Memory structure in Windows process (many APIs, and VC is the smartest)

Before reading this article, if you don't even know what the stack is, read the basics behind the article first.

People who have been exposed to programming know that high-level languages can access data in memory through variable names. So how are these variables stored in memory? How does the program use these variables? The following is an in-depth discussion of this. The C language code below, if not specifically stated, uses the release version compiled by VC by default.

First, let's look at how C-language variables are in memory division. The C language has global variables (globals), local variables (locals), static variables (static), and register variables (regeister). Each variable has a different allocation method.
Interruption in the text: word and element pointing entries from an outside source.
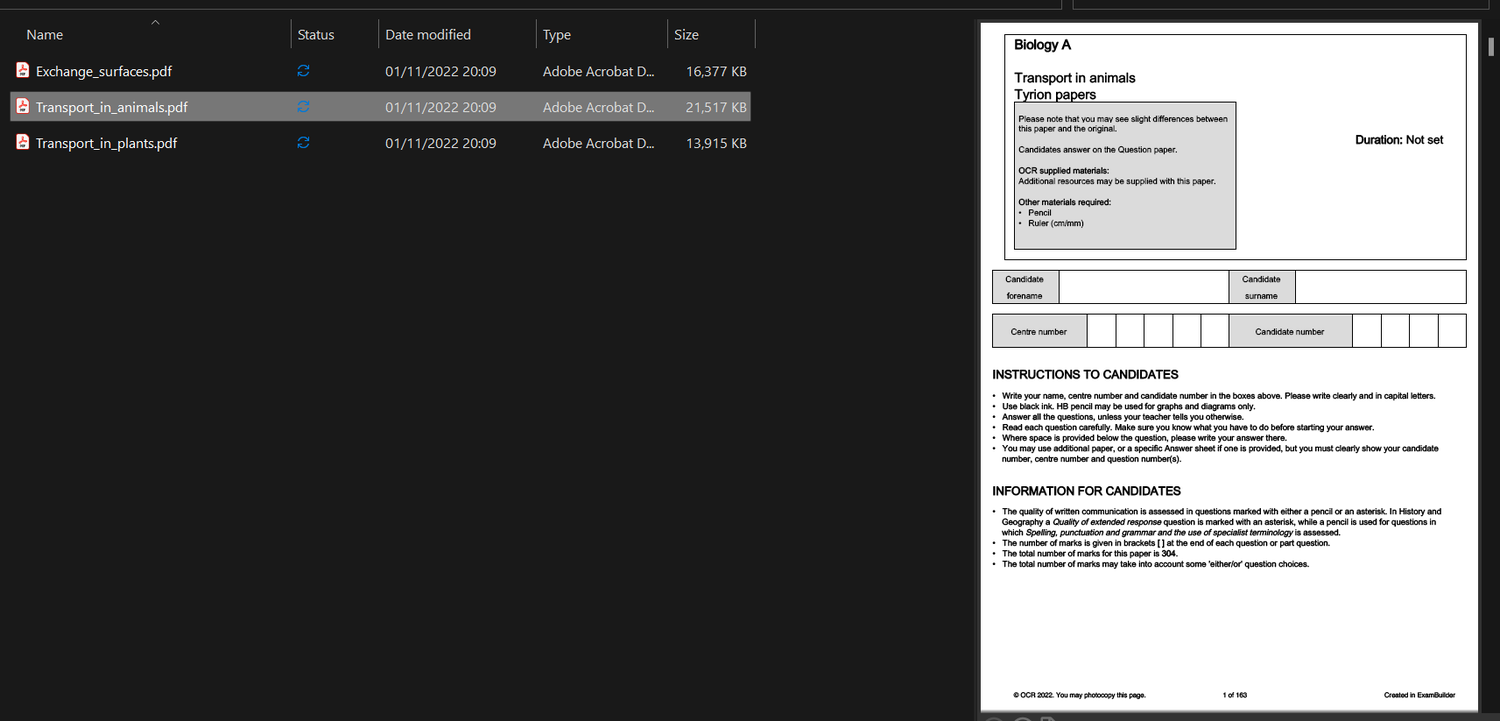The width and height of the screenshot is (1500, 721).
Task: Click the sort chevron above the Name column
Action: pos(155,21)
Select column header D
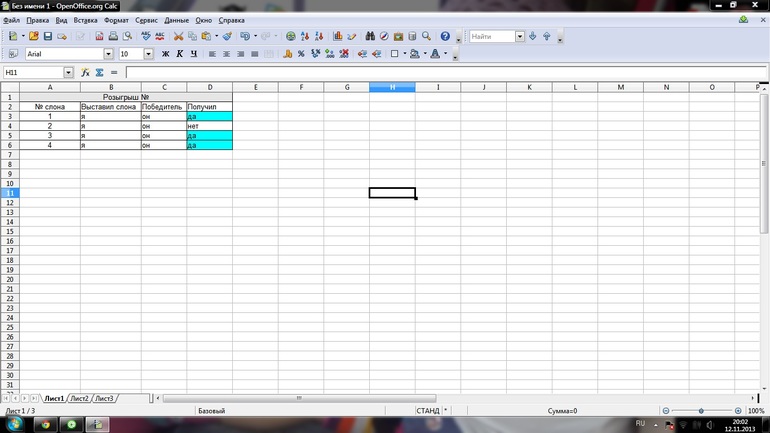The image size is (770, 433). tap(210, 87)
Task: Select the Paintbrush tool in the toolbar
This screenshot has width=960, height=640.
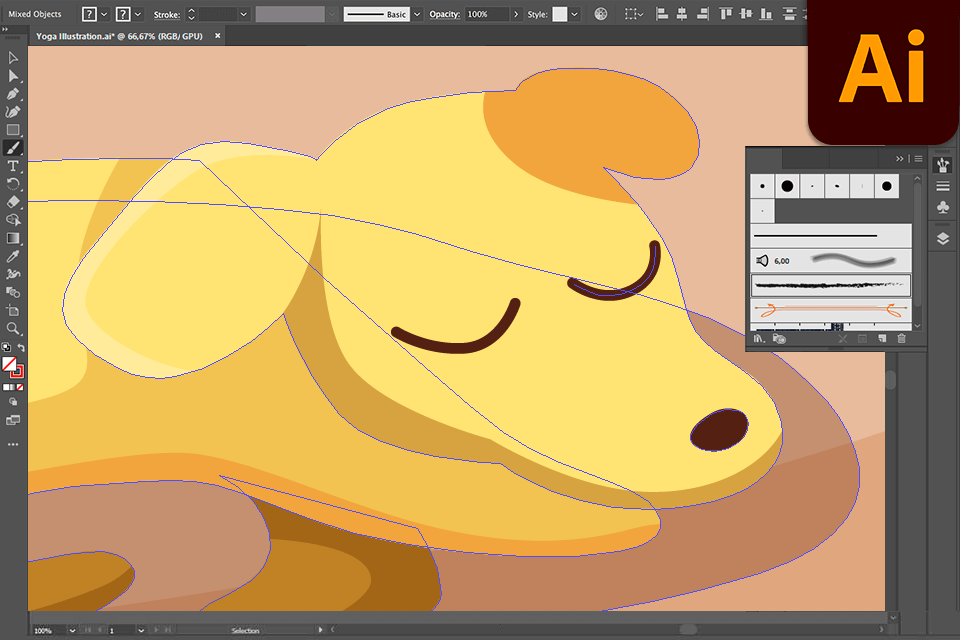Action: pyautogui.click(x=13, y=148)
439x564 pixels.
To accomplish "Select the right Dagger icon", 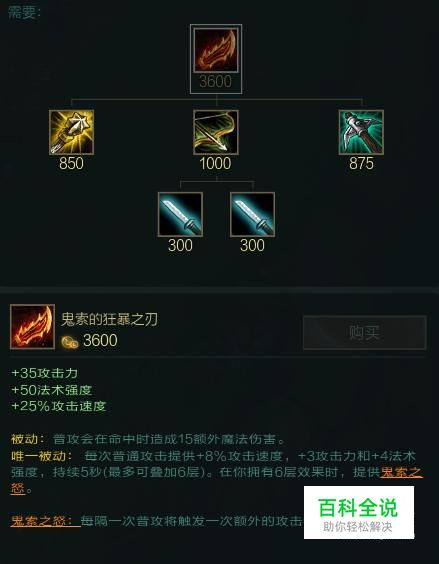I will click(252, 214).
First look at the following code:

#include <stdio.h>

int g1=0, g2=0, g3=0;

int main ()
{
static int s1=0, s2=0, s3=0;
int v1=0, v2=0, v3=0;

Print out the memory address of each variable

printf ("0x%08x\n", &AMP;V1); Print memory addresses for each local variable
printf ("0x%08x\n", &v2);
printf ("0x%08x\n\n", &v3);
printf ("0x%08x\n", &AMP;G1); Print memory addresses for each global variable
printf ("0x%08x\n", &AMP;G2);
printf ("0x%08x\n\n", &g3);
printf ("0x%08x\n", &AMP;S1); Print memory addresses for each static variable
printf ("0x%08x\n", &AMP;S2);
printf ("0x%08x\n\n", &AMP;S3);
return 0;
}

The results of the compiled execution are:

0x0012ff78
0x0012ff7c
0x0012ff80

0x004068d0
0x004068d4
0x004068d8

0x004068dc
0x004068e0
0x004068e4

The result of the output is the memory address of the variable. Where V1,v2,v3 is a local variable, G1,G2,G3 is a global variable, and S1,S2,S3 is a static variable. You can see that these variables are continuously distributed in memory, but local and global variables are allocated 108,000 of memory addresses, while the memory allocated by global variables and static variables is contiguous. This is because local variables and global/static variables are the result of allocations in different types of memory regions. For the memory space of a process, it can be logically divided into 3 parts: code area, static data area and dynamic Data area. Dynamic Data areas are generally "stacks". Stack and heap are two different dynamic data areas, the stack is a linear structure, and the heap is a chain structure. Each thread of the process has a private "stack", so each thread, though the code, is not interfering with the data of the local variable. A stack can be described by "base address" and "stack Top" addresses. Global variables and static variables are allocated in the static data area, and local variables are allocated in the Dynamic Data area, which is the stack. The program accesses local variables through the base address and offset of the stack.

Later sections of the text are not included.